• [Work request]:
Please return the listing exactly as written, but without its pictures.

Available records START

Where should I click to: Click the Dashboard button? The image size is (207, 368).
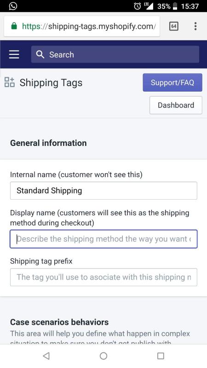[176, 105]
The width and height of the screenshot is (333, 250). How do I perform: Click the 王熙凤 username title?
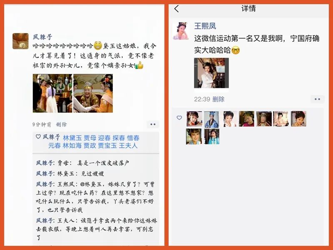pos(205,26)
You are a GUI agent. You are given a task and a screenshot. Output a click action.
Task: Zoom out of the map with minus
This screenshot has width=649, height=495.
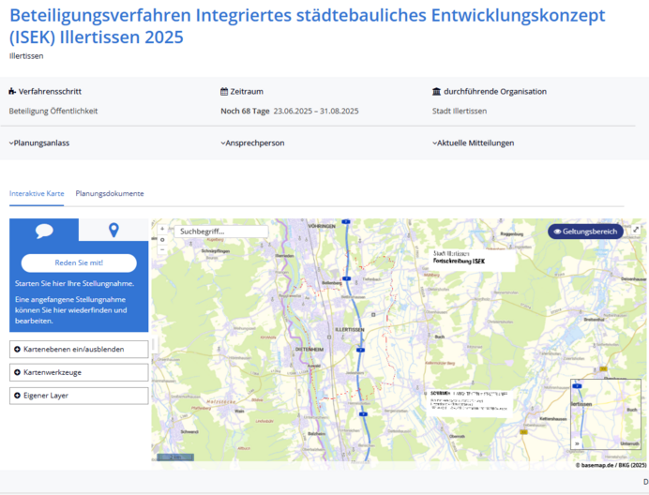[162, 250]
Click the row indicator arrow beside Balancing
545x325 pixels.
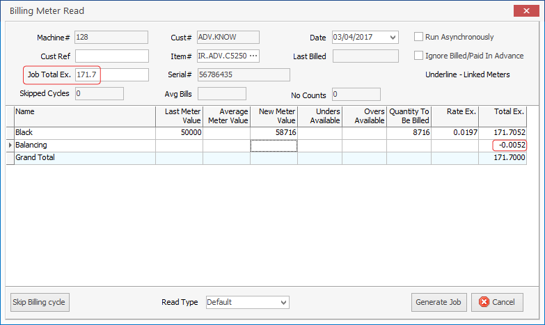coord(10,145)
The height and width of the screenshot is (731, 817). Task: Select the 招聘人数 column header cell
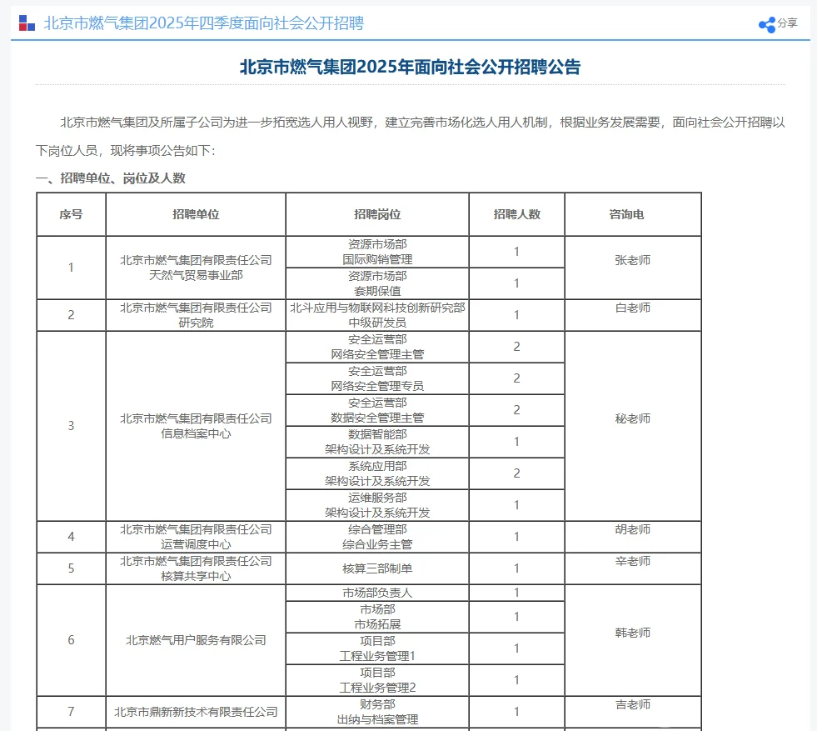point(516,213)
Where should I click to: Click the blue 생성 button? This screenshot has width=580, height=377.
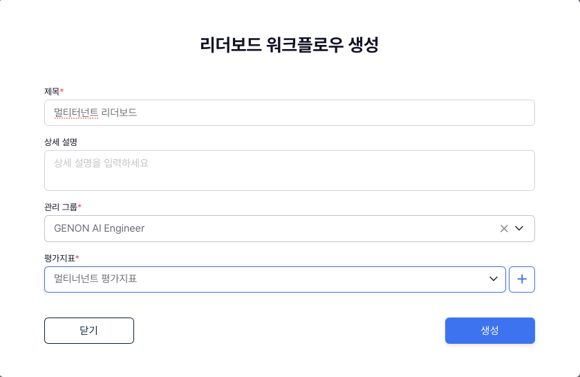point(489,331)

Available records END

• [Final answer]:
Where should I click to: Click the Dashboard button? The image size is (207, 368).
[176, 105]
The width and height of the screenshot is (333, 250). How do I perform: Click the 王熙凤 username title?
pos(205,26)
You are a GUI agent. You are given a task and a screenshot. Output a click action.
Task: Zoom out of the map with minus
This screenshot has width=649, height=495.
[162, 250]
Click the row indicator arrow beside Balancing
545x325 pixels.
coord(10,145)
The height and width of the screenshot is (731, 817). Task: Select the 招聘人数 column header cell
point(516,213)
Where should I click to: Click the blue 생성 button? This screenshot has width=580, height=377.
point(489,331)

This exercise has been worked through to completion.